*** Opening of Data ***

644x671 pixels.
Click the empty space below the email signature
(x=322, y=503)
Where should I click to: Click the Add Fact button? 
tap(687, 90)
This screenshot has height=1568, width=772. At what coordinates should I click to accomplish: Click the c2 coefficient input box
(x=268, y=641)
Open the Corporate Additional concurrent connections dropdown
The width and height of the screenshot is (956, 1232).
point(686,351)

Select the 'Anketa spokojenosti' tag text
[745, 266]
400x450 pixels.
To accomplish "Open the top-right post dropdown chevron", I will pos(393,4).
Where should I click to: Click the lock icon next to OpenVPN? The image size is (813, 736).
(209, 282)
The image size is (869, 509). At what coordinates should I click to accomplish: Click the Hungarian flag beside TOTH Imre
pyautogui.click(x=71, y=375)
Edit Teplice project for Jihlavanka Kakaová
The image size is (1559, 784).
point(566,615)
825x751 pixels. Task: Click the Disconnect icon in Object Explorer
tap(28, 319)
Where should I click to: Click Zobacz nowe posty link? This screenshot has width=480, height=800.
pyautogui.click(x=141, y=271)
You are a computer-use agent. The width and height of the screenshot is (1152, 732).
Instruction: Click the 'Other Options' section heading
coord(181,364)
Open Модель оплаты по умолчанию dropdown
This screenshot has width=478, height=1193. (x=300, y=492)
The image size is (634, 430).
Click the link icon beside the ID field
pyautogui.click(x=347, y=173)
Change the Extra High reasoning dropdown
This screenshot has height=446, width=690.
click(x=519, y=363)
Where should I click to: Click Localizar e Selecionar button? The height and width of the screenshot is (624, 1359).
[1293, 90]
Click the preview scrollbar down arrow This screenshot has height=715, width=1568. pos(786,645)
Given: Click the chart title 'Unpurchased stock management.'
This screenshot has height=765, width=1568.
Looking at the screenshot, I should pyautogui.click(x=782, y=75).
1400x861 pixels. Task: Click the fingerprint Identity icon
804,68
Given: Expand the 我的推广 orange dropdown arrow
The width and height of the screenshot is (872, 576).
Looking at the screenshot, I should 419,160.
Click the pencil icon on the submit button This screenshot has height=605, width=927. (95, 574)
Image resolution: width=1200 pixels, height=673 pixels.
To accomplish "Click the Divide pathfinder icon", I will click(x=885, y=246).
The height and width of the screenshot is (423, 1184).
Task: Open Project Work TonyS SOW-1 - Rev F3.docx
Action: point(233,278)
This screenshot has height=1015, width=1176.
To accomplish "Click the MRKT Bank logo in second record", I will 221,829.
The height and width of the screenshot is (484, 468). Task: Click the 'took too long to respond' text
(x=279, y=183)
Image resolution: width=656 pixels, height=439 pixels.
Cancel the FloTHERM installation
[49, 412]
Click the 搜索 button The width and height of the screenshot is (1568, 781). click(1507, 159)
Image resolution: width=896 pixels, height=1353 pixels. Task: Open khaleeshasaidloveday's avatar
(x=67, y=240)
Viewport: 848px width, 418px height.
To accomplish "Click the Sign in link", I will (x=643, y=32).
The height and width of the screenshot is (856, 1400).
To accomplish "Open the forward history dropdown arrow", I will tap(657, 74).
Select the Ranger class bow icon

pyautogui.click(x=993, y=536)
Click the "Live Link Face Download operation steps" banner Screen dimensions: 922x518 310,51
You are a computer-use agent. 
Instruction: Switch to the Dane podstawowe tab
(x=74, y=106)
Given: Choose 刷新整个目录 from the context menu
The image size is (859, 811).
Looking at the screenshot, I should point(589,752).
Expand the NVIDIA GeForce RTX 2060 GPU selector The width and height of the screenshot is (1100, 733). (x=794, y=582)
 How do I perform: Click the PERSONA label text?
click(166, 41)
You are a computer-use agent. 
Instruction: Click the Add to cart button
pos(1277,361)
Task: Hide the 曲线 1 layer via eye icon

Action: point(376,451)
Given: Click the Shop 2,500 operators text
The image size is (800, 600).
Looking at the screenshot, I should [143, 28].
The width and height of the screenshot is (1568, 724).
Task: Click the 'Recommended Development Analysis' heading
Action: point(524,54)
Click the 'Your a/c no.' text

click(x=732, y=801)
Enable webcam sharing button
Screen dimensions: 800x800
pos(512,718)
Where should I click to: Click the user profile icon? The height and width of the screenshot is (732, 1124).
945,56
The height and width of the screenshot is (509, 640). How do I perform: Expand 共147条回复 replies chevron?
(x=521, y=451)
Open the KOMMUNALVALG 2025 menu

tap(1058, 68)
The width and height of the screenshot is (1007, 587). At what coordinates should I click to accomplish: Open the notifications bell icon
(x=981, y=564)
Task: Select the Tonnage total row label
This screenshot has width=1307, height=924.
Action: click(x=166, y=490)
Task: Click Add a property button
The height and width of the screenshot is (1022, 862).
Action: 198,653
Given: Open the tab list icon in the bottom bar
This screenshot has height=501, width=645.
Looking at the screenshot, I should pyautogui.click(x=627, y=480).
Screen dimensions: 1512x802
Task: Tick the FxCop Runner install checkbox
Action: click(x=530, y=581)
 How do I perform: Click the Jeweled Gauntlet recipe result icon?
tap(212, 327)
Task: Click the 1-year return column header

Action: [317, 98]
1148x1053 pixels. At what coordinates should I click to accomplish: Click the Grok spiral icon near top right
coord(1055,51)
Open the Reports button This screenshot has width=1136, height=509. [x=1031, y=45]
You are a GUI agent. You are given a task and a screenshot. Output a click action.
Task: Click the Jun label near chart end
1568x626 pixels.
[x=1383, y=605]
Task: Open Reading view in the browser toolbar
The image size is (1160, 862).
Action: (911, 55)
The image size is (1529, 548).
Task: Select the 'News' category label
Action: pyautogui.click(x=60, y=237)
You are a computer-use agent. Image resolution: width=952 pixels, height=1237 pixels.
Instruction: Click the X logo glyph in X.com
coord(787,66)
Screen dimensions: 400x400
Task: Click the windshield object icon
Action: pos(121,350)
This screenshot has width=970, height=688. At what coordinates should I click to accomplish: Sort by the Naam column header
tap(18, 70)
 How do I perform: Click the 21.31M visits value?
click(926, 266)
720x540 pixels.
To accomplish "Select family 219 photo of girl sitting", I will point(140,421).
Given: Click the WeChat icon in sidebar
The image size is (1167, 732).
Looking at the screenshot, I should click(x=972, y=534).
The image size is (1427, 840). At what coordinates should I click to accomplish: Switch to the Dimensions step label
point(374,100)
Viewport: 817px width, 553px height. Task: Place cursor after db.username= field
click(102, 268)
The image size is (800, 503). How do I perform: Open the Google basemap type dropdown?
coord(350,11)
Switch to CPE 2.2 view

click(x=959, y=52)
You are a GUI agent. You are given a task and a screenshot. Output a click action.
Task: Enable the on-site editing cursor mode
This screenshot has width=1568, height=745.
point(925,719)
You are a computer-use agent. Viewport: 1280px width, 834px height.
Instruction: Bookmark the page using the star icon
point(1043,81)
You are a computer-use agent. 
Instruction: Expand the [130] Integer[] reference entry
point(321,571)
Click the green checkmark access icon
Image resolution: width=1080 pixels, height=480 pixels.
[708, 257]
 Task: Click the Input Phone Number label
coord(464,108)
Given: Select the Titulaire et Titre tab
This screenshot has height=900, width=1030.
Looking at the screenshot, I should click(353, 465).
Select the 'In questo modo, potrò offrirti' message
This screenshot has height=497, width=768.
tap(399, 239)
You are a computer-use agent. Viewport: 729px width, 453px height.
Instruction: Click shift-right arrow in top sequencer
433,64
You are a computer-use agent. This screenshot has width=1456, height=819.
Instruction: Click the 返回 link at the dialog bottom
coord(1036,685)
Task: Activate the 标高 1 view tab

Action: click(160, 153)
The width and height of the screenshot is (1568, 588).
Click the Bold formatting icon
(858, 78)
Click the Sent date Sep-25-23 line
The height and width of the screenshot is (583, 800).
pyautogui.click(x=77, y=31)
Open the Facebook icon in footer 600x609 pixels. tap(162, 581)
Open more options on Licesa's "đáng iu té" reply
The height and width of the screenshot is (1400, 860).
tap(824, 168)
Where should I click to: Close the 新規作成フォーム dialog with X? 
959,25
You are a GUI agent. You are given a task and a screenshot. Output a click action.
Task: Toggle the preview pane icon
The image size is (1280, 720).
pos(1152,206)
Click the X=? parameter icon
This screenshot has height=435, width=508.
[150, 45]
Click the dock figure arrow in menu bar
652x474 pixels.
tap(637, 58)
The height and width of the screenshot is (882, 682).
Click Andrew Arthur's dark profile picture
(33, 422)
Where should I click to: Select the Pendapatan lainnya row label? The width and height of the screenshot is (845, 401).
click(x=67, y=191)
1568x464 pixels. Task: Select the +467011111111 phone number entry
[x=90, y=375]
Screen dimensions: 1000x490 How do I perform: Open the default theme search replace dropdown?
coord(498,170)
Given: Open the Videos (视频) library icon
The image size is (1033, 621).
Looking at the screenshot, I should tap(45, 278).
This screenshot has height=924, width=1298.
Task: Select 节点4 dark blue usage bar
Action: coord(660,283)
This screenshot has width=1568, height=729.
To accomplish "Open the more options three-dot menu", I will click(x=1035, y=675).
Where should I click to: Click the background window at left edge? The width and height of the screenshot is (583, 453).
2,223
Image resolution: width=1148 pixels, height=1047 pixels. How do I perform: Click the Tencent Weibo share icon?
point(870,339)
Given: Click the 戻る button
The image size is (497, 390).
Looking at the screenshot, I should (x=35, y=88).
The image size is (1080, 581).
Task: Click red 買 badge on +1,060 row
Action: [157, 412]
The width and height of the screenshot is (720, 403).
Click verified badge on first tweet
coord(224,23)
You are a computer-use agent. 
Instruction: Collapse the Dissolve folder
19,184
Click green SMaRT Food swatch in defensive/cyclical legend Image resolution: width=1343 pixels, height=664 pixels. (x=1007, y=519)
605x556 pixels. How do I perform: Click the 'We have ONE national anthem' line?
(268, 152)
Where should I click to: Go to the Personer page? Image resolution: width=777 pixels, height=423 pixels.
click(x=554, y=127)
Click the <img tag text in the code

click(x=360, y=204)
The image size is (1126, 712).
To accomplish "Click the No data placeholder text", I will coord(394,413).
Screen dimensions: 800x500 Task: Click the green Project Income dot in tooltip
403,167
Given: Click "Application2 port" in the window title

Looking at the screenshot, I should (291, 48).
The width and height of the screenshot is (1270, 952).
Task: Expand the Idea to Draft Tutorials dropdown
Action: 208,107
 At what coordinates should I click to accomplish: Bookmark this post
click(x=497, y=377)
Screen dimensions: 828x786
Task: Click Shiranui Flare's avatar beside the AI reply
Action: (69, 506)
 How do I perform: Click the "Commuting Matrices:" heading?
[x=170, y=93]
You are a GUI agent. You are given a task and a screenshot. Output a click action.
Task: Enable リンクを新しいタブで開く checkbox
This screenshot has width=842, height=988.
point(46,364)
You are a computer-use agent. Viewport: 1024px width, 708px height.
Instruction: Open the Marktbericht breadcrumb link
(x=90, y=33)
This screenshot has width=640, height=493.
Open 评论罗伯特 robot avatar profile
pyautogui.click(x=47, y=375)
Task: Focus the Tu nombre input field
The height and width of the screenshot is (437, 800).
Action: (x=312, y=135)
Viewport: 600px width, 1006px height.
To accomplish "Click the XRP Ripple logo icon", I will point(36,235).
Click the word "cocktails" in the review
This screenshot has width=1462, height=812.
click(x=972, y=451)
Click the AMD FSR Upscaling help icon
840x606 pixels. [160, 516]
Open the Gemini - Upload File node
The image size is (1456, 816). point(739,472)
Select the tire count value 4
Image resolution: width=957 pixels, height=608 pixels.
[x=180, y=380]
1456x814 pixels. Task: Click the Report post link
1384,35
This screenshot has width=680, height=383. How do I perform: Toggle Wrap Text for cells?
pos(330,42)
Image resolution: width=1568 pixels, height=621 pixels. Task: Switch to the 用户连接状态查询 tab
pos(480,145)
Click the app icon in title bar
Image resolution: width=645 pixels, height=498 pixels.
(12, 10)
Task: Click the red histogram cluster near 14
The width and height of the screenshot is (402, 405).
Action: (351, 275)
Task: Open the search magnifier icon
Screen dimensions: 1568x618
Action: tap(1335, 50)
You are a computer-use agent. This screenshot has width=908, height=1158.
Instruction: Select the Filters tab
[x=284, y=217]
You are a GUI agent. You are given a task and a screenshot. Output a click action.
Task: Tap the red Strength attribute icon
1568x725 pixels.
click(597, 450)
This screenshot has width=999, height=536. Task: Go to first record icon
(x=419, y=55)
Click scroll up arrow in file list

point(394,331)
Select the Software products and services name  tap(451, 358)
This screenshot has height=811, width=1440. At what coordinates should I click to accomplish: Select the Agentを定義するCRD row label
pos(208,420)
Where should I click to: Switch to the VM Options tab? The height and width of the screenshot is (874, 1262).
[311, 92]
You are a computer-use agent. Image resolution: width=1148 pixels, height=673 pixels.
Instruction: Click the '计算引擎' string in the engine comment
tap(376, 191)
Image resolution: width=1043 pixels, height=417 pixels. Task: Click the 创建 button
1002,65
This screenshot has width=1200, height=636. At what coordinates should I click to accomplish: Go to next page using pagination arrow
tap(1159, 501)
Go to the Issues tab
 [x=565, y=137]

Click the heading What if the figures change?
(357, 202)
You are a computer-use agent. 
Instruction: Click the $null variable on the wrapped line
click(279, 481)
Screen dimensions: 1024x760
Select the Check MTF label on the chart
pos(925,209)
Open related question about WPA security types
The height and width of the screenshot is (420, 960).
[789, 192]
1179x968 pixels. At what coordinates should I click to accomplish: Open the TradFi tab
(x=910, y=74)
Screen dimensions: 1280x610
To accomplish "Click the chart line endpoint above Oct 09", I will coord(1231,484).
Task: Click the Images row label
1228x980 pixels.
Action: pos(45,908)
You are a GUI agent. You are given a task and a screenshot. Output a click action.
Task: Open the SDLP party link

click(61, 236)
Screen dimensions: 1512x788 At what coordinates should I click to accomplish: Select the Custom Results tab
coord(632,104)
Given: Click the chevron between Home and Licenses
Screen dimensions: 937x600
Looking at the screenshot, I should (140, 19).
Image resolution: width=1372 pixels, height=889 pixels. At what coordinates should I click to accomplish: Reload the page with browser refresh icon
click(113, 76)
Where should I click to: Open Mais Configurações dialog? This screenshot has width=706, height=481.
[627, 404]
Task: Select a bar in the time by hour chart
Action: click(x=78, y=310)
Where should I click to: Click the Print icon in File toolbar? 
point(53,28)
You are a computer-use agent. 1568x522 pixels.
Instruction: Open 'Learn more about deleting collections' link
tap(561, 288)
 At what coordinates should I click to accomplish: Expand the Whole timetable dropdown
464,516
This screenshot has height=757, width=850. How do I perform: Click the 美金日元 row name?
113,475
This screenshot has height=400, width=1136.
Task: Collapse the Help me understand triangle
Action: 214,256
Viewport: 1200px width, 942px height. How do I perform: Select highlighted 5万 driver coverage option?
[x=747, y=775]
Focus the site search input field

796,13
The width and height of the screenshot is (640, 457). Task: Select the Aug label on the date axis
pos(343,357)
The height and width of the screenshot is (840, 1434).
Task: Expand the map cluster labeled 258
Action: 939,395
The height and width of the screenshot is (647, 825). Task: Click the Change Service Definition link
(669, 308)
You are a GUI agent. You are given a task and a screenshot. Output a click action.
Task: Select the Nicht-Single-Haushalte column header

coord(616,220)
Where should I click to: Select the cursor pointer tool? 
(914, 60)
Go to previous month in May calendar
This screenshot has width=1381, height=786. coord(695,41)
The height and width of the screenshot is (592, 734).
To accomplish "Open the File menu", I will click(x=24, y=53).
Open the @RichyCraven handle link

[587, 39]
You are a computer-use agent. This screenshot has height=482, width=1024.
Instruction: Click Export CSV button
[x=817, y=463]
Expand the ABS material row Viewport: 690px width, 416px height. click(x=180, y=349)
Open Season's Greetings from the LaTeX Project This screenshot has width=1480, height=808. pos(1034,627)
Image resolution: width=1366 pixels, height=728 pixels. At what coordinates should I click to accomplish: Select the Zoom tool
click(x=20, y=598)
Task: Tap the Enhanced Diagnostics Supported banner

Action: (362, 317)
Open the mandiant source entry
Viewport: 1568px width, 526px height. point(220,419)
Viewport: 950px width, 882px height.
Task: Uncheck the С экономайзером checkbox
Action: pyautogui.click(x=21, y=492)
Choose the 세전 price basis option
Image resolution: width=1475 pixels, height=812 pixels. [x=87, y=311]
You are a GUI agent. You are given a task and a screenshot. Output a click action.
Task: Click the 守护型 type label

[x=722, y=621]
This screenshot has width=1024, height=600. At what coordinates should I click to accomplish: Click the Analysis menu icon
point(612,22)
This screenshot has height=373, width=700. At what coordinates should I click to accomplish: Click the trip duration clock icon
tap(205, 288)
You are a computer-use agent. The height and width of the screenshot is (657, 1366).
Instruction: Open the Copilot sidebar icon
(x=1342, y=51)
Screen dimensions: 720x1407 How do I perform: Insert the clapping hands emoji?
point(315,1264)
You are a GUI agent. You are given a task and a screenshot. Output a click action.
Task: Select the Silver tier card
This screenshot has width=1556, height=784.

*** Close of Data ***

Copy out each line of the data that has the word "Enable" in it.

Enable webcam sharing button
Task: Enable the on-site editing cursor mode
Task: Enable リンクを新しいタブで開く checkbox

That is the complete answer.